WHAT YOU NEED TO DO:
Could you return all of the data exactly as given?
==== DATA LISTING ====
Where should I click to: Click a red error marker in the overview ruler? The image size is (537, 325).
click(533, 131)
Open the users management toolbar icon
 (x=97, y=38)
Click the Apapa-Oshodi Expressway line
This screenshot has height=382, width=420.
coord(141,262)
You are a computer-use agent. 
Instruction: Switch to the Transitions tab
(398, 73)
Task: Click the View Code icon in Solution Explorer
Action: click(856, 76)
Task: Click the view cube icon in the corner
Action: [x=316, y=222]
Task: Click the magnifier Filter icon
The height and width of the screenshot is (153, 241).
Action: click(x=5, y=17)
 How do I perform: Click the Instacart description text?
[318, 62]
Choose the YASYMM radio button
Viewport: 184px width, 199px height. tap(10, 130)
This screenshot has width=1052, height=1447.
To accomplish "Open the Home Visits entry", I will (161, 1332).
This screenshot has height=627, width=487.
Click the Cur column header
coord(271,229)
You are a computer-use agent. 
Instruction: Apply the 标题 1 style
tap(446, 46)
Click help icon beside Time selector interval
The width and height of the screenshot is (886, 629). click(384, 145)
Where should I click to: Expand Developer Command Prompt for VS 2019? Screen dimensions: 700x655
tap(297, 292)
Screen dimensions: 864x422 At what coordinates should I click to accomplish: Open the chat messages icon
====
OUTPUT OF THE EXERCISE:
Where should I click to: Click a red error marker in the overview ruler? The image size is (537, 325).
click(533, 131)
Open the users management toolbar icon
 (x=97, y=38)
Click the Apapa-Oshodi Expressway line
This screenshot has height=382, width=420.
coord(141,262)
You are a computer-use agent. 
Instruction: Switch to the Transitions tab
(398, 73)
Task: Click the View Code icon in Solution Explorer
Action: click(856, 76)
Task: Click the view cube icon in the corner
Action: [x=316, y=222]
Task: Click the magnifier Filter icon
The height and width of the screenshot is (153, 241).
Action: click(x=5, y=17)
 How do I perform: Click the Instacart description text?
[318, 62]
Choose the YASYMM radio button
Viewport: 184px width, 199px height. tap(10, 130)
This screenshot has width=1052, height=1447.
To accomplish "Open the Home Visits entry", I will (161, 1332).
This screenshot has height=627, width=487.
Click the Cur column header
coord(271,229)
You are a computer-use agent. 
Instruction: Apply the 标题 1 style
tap(446, 46)
Click help icon beside Time selector interval
The width and height of the screenshot is (886, 629). click(384, 145)
Where should I click to: Expand Developer Command Prompt for VS 2019? Screen dimensions: 700x655
tap(297, 292)
Screen dimensions: 864x422 At what coordinates should I click to accomplish: Open the chat messages icon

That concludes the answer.